Not sure how to go about this- I would say I’ll learn as I go along, but I don’t really plan on being “available” for all that long.
Every morning I wake up and ask myself “will today be the day I die?” Knowing that, having that feeling, is like having a winning lottery ticket in my pocket- I can pull it out at any time and stop the hurt and the worry and the stress. That’s probably the main thing that gets me through each day, knowing that if it gets too bad, it will be the final day. This has been going on for over a year, just waiting and anticipating. Getting closer all the time, kind of planning around January or February next year, but that may change; maybe tomorrow or the next day or next week. Knowing that makes me feel better. I don’t plan this to get back at anyone, or teach anyone a lesson. For once I will be selfish and say, “I’m tired of living for everyone else, I am doing this for me, to stop the hurting”. I just want to be free of all this.
9 comments
I lived with that feeling for years.
I don’t think I can go that long; I’m just too tired of fighting for this life. It’s just not worth it anymore. Those who haven’t been here don’t understand. They may say they care, and may think they care, but truth is, when I’m gone, they will be better off in many ways.
My first response would be to ask what is happening to make you feel this way. What is it about your life that makes every day seem like a struggle? Feel free to open up if you wish. There are plenty of people here willing to listen and offer help.
L4Y
(L4Y@cogeco.ca)
The stress at work- always more cutbacks, always more worry about can I keep providing for everyone. Then I get home and it’s always, “you’re doing this wrong, you did this wrong, you can’t do this right”, oh by the way we need to provide money or housing or a car to this other relative. The stress ever stops at home either. It seems that no matter what I do, it’s the wrong thing. So without me, they get the money, and I get the freedom from this life.
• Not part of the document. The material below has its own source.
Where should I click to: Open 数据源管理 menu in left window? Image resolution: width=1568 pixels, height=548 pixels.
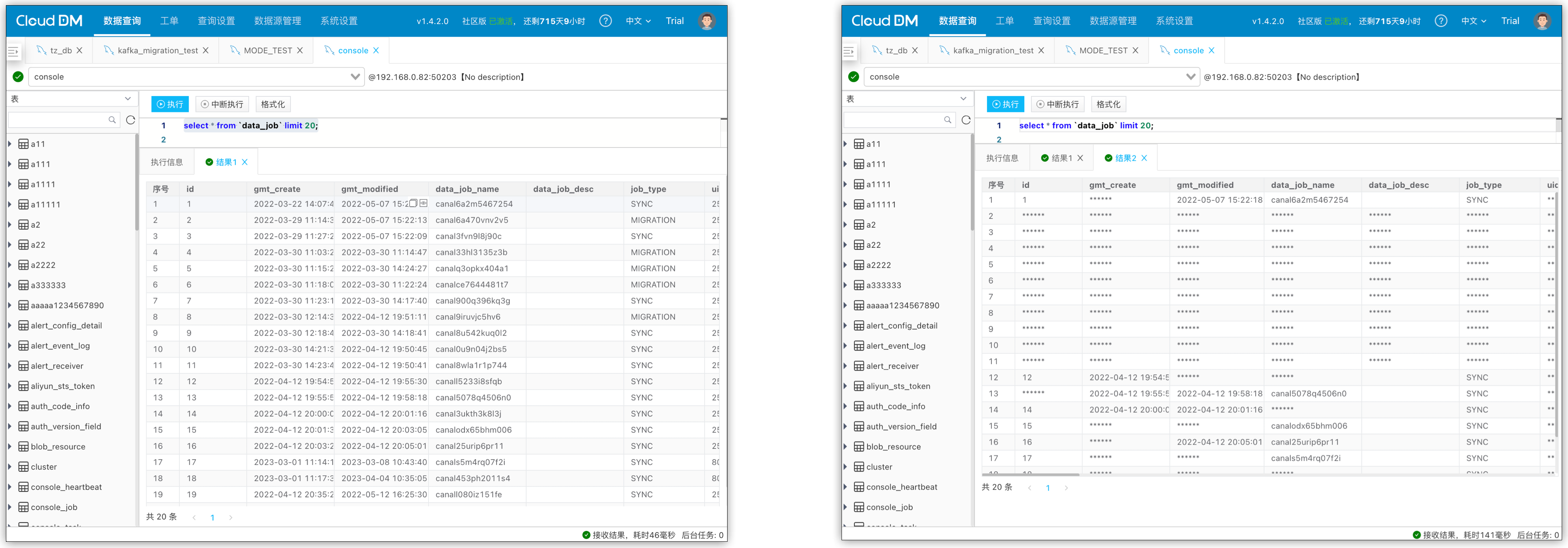pyautogui.click(x=278, y=21)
It sounds as if you have a lot of people depending on you and I can only imagine how stressful that must be. Couple that with worries at work and that is a lot for a person to take on.
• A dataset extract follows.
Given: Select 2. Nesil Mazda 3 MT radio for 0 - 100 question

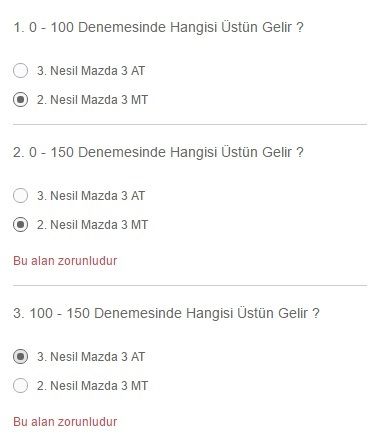Looking at the screenshot, I should tap(20, 100).
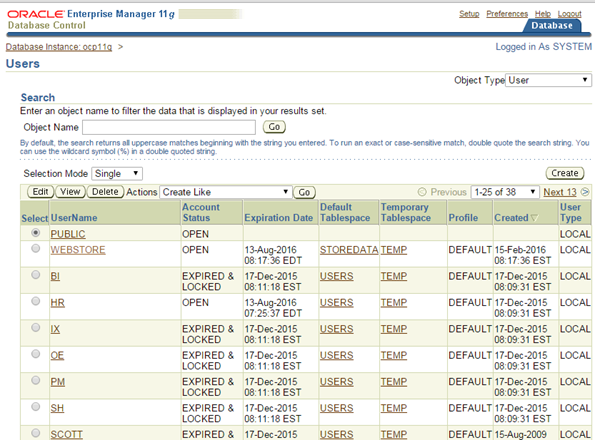Screen dimensions: 595x440
Task: Click the Next page arrow icon
Action: (x=585, y=192)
As bad as it may sound, sometimes we just have to start thinking about ourselves and start being a little bit selfish. It’s nice to want to help our families and others, but there is a limit – and it is very easy to push ourselves past it. The sad truth is that people can be ungrateful and take advantage of others much of the time. It’s up to us to decide what the limit is going to be. I hope you figure it out. Best wishes.
L4Y
(L4Y@cogeco.ca)
I think I have figured out my limit- hit it and passed it. The only thing left to me is the selfish act I am now planning and honestly, looking forward to. The thought of going to sleep and not waking up, maybe oddly enough, gives me hope. I want to embrace the sleep.
Thank you for listening.
Question is, will 50 Vicodin and vodka work? Maybe more?
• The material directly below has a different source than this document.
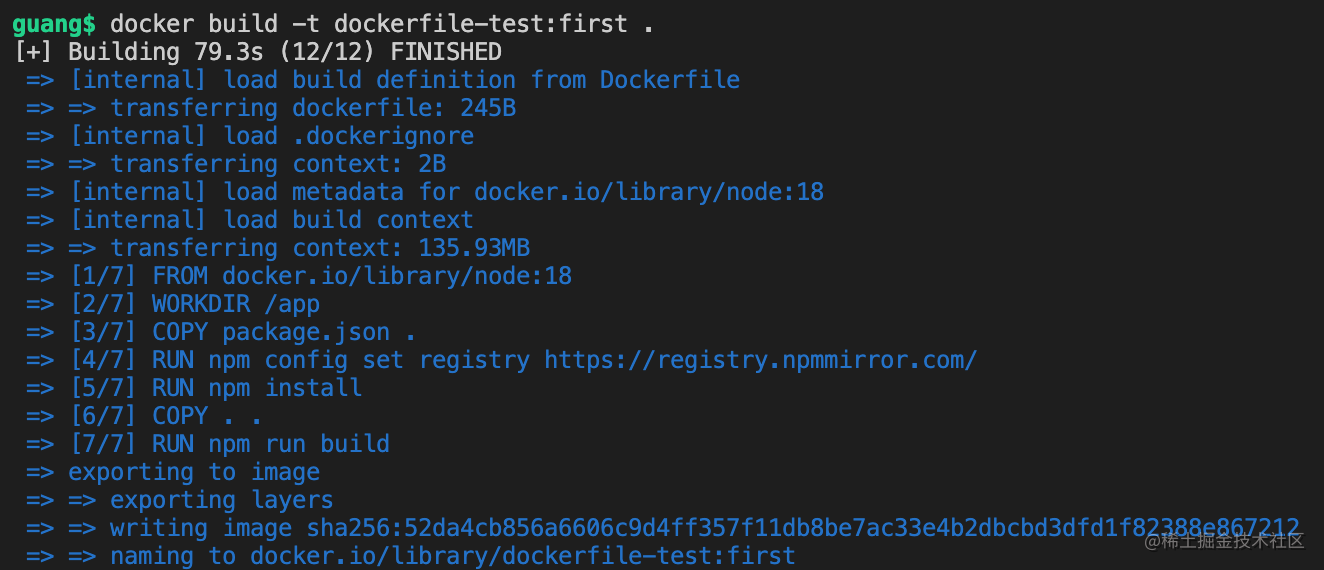Click the WORKDIR /app step
Screen dimensions: 1324x570
pos(173,304)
greetings, how right you are when you say they dont understand us. for those who have never been here its a scary place. as for your question, yeah, maybe. i do know from personal experience that its real messy. all the way around. and not a very pleasent experience. sorry, i know thats not what you wanted to hear, but a little truth goes a long way here. have ya tried pot? its not as glamorous as vicoden and vodka but after the second or third bowel, who cares? might not be your thing,but it helps some folks. please know, you are not alone in this darkness.im right their,beside you. fixin to jump my own self. grabbing on to any reason or purpose i can to make it through another minute. wishing you peace
Well, I have 90 available, if that would be better. Unfortunately I have no weapons available. I just don’t want to be unsuccessful so I’m trying to research this as much as possible. Thanks for the info!